**Given request**
Please copy the items from the line containing "Select the Age 39 field" through the end, reproducing them word for word.

**Input material**
■ ■ ■ ■ ■

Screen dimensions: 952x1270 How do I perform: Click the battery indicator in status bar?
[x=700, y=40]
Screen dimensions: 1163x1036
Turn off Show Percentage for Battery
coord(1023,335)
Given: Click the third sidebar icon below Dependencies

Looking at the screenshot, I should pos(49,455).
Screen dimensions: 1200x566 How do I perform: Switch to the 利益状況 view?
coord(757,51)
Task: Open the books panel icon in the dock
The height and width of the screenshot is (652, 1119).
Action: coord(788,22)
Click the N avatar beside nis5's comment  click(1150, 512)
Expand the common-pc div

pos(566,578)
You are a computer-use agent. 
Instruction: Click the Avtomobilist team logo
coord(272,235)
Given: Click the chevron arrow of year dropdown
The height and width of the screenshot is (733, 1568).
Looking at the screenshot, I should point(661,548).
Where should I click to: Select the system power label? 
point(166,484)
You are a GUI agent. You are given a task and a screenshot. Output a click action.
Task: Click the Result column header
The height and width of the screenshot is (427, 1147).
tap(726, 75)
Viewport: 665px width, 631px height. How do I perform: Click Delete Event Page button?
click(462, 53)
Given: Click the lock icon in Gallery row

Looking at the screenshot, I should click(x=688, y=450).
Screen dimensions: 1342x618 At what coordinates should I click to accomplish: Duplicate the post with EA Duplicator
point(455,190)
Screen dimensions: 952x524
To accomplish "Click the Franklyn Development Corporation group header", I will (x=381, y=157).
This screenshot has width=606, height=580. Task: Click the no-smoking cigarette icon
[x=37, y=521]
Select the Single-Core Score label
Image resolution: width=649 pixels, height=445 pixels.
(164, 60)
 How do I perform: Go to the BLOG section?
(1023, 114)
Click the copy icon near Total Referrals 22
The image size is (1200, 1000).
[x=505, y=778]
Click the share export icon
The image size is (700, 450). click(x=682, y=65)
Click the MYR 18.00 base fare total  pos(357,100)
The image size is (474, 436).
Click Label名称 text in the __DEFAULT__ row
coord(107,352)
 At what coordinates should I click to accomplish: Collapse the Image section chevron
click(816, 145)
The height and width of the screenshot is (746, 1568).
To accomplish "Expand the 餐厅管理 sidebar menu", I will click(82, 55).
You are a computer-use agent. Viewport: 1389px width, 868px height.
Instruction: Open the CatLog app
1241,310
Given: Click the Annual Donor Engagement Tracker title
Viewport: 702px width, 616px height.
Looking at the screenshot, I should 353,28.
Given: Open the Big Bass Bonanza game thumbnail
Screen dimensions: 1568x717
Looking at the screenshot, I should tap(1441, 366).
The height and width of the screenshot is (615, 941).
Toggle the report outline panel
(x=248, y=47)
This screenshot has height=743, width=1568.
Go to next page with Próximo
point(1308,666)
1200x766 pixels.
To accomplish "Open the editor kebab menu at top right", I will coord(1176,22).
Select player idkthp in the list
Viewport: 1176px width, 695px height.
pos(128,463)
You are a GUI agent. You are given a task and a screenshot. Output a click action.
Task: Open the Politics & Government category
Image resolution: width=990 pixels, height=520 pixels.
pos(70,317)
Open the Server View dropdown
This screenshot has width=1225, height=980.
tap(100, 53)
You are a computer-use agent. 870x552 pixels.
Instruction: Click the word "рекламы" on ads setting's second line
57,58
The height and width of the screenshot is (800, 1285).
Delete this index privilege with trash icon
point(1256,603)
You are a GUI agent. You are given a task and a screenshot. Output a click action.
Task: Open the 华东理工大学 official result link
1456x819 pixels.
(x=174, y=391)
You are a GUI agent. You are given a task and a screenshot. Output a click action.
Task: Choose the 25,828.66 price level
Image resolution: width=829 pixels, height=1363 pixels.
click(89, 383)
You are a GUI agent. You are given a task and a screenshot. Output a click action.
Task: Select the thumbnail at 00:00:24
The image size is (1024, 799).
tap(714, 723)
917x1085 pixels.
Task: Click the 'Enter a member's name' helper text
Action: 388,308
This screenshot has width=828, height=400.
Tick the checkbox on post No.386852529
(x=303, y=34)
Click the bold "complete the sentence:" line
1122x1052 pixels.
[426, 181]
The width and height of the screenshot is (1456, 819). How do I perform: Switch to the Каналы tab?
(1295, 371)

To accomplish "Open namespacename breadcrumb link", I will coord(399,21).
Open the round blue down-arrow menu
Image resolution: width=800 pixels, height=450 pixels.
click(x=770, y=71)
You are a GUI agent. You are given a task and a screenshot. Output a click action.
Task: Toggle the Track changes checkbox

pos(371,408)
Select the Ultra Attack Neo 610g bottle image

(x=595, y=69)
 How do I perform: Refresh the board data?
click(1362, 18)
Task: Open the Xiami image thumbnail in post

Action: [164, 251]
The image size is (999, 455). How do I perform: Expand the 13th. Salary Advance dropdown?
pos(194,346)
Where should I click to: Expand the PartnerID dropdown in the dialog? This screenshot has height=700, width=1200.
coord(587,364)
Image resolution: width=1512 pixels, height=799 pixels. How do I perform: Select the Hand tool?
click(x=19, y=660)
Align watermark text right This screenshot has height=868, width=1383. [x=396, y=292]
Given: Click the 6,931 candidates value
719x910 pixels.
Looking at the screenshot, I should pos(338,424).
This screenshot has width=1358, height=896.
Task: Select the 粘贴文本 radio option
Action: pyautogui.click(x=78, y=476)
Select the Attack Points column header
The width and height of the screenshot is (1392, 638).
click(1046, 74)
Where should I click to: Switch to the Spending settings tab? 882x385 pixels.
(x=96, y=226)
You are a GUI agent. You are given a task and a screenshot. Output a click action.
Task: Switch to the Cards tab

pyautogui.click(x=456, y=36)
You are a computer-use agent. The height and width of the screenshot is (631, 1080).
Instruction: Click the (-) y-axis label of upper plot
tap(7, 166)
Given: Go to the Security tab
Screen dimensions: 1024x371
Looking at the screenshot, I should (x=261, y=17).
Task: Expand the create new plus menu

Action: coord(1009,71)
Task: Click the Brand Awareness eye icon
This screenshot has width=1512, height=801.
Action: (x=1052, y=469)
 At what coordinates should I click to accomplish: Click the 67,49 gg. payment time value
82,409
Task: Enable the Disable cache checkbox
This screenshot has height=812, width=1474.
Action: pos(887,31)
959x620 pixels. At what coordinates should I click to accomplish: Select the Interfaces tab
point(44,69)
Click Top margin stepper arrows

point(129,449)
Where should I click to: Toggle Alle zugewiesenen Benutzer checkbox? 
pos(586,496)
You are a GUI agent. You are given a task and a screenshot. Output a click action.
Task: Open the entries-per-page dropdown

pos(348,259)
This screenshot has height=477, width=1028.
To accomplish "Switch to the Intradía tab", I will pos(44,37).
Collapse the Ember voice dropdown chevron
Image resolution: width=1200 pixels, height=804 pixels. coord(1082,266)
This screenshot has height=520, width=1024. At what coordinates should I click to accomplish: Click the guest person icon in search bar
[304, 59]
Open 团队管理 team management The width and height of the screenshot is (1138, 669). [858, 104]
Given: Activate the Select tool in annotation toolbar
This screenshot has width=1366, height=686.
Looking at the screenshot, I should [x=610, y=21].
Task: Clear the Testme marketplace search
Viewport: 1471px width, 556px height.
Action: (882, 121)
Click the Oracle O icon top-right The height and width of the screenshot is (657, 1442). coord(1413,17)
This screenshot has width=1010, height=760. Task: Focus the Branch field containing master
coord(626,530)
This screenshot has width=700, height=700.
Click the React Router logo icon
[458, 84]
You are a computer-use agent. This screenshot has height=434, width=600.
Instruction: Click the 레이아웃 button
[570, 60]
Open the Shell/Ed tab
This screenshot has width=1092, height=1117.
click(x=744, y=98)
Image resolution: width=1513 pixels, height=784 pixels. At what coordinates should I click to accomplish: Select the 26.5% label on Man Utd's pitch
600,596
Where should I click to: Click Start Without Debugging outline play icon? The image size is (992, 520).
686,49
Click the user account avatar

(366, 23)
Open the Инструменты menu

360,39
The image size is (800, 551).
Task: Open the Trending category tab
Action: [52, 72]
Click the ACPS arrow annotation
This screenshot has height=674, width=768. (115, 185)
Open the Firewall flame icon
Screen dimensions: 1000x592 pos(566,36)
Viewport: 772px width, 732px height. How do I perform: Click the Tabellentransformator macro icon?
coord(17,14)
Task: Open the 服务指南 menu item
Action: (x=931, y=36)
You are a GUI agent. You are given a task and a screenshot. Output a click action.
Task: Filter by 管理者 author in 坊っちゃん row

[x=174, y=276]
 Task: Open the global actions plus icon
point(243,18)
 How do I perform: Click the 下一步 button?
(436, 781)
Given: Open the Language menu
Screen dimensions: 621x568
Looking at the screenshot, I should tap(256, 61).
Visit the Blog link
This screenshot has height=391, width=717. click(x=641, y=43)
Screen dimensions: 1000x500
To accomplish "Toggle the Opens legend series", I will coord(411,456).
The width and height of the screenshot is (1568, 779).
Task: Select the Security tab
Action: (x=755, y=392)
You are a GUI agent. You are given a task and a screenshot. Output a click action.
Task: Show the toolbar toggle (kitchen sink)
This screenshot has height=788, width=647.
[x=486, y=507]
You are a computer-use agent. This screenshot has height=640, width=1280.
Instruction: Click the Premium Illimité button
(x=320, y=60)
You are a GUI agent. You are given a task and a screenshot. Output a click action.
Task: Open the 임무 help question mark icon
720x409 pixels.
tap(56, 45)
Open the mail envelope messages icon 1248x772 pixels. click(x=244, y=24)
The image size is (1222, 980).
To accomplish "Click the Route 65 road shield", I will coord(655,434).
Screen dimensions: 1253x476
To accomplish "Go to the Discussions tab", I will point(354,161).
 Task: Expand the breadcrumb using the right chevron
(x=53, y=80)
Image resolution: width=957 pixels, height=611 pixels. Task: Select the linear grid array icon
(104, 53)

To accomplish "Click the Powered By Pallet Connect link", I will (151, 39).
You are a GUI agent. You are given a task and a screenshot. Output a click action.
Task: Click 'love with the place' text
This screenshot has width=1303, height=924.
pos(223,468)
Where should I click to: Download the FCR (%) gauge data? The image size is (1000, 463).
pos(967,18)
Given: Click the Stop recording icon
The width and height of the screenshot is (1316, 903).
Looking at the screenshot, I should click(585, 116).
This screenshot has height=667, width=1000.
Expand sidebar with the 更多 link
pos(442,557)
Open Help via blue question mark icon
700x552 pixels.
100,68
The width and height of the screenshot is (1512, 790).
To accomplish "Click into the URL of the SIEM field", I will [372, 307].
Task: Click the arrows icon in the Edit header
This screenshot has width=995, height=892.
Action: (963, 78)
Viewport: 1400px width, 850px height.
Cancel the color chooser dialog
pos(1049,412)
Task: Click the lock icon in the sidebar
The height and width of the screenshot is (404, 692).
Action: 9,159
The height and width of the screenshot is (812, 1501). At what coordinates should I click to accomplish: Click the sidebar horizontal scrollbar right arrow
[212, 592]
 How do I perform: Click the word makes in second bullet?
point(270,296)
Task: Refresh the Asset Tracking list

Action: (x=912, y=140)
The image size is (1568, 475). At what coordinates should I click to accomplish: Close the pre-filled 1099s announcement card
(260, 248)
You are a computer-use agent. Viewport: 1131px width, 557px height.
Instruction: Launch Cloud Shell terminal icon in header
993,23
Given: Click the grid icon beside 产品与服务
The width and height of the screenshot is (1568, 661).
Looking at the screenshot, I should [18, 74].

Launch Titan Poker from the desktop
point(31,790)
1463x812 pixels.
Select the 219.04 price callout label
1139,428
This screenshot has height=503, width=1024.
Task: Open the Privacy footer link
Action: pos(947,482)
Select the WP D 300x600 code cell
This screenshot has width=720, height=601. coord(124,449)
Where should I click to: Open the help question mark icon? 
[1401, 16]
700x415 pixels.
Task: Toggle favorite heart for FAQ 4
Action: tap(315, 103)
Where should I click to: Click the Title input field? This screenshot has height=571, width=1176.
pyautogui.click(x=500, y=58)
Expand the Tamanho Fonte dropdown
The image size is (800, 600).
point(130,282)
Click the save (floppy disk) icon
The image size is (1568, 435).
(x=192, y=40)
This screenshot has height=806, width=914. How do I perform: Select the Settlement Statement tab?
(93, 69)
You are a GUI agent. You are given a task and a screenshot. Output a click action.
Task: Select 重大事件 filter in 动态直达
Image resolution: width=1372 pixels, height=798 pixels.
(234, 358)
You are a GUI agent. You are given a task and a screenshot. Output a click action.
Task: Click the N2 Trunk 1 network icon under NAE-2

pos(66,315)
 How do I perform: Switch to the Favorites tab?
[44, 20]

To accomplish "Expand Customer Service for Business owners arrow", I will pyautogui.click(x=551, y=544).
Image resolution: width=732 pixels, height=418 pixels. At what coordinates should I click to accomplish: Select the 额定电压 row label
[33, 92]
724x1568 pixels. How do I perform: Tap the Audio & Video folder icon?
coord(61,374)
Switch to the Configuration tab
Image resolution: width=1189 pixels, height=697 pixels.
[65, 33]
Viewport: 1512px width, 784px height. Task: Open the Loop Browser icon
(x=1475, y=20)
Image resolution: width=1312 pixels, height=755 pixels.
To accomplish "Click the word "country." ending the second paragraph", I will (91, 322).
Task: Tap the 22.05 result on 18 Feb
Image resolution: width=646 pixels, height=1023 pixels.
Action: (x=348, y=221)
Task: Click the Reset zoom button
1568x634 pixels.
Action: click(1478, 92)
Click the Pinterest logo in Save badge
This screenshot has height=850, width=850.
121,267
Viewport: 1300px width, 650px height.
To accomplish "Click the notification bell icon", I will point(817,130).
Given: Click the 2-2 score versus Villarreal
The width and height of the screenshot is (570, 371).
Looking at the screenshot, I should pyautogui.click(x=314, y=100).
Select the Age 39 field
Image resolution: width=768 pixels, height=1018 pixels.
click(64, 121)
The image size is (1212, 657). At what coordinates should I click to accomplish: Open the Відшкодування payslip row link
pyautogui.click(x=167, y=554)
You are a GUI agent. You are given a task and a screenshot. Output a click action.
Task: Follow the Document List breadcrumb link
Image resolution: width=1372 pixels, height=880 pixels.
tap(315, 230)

■ ■ ■ ■ ■

**Task output**
Select the Age 39 field
Image resolution: width=768 pixels, height=1018 pixels.
click(64, 121)
The image size is (1212, 657). At what coordinates should I click to accomplish: Open the Відшкодування payslip row link
pyautogui.click(x=167, y=554)
You are a GUI agent. You are given a task and a screenshot. Output a click action.
Task: Follow the Document List breadcrumb link
Image resolution: width=1372 pixels, height=880 pixels.
tap(315, 230)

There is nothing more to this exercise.